_TEXTE FOURNI:_
===============

LE CULTE DE LA LUMIÈRE

… Quand, aux nuits mémorables du Sabbat, la messe noire s’achève sur l’autel infâme parmi les imprécations et les déchirements d’hostie, tandis que s’apaisent sur la lande les danses et les baisers ivres et que, grotesque cortège, de hauts crapauds gonflés de venin, à cagoules et à clochettes, leurs pattes antérieures appuyées sur de grêles crosses épiscopales, regagnent en boitillant leurs nids de vase — tout à coup à la lune rognée par les nuages et les enchantements des sorcières, un pâle rayon de soleil succède dans un « cocorico » triomphant. Alors le cauchemar de l’enfer s’effiloche comme une fumée malsaine ; c’est une débâcle immense dans l’aurore, puis l’absolu effacement ; et les herbes foulées qui se redressent oublient jusqu’aux vestiges des piétinements et des convulsions… Une larme du jour a suffi pour exterminer Satan et son peuple ; — la Lumière tue le Mal.

Maintenant le sabbat des siècles passés se rapetisse à de douteux conciliabules, bourgeois, mais toujours impies, depuis les petites chapelles de Bruges jusqu’aux officines mystérieuses de Paris, çà et là, non loin du Panthéon, par exemple, où, si j’écoute des indiscrétions incomplètes de femmes terrifiées, le Pandœmon, invoqué par Huysmans, s’est établi ; mais le sabbat, qui s’est civilisé et s’empanache de science, a trouvé (si j’en crois une pythonisse d’Auteuil, madame Lucie Grange), son fouet vengeur, sa condamnation et sa déroute dans la Lumière toujours, non plus la lumière des Hommes, comme autrefois, — mais la lumière des Esprits…

J’ai passé des heures troublantes boulevard Montmorency, dans le salon de madame Lucie Grange, dont les vitres s’embuent de la fumée des petites locomotives passant presque à niveau. L’an passé, je la visitai après un article déconcertant qu’elle avait écrit sous ce titre : Guerre à la Magie Noire ! — Que je me trompai en croyant entrer dans un arsenal magique ! Autour de moi rien de belliqueux : un petit poêle, une large table de travail, une gentille perruche qui pirouette autour de son barreau, deux pieux tableaux représentant la Vierge Marie et le Sauveur, faisant bon ménage avec des masques d’Hermès, d’Apollon et d’Isis, enfin, planant sur ce temple familier, — un grand étendard bleu.

===============

_EXTRAIT SOURCE:_
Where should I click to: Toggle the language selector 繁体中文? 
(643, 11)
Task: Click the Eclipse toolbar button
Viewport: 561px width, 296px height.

===============

Réécris le passage du texte sur le culte de la lumière compris entre « J’ai passé des » et « grand étendard bleu. », bornes incluses, en remplaçant « perruche » par « tourterelle ».

J’ai passé des heures troublantes boulevard Montmorency, dans le salon de madame Lucie Grange, dont les vitres s’embuent de la fumée des petites locomotives passant presque à niveau. L’an passé, je la visitai après un article déconcertant qu’elle avait écrit sous ce titre : Guerre à la Magie Noire ! — Que je me trompai en croyant entrer dans un arsenal magique ! Autour de moi rien de belliqueux : un petit poêle, une large table de travail, une gentille tourterelle qui pirouette autour de son barreau, deux pieux tableaux représentant la Vierge Marie et le Sauveur, faisant bon ménage avec des masques d’Hermès, d’Apollon et d’Isis, enfin, planant sur ce temple familier, — un grand étendard bleu.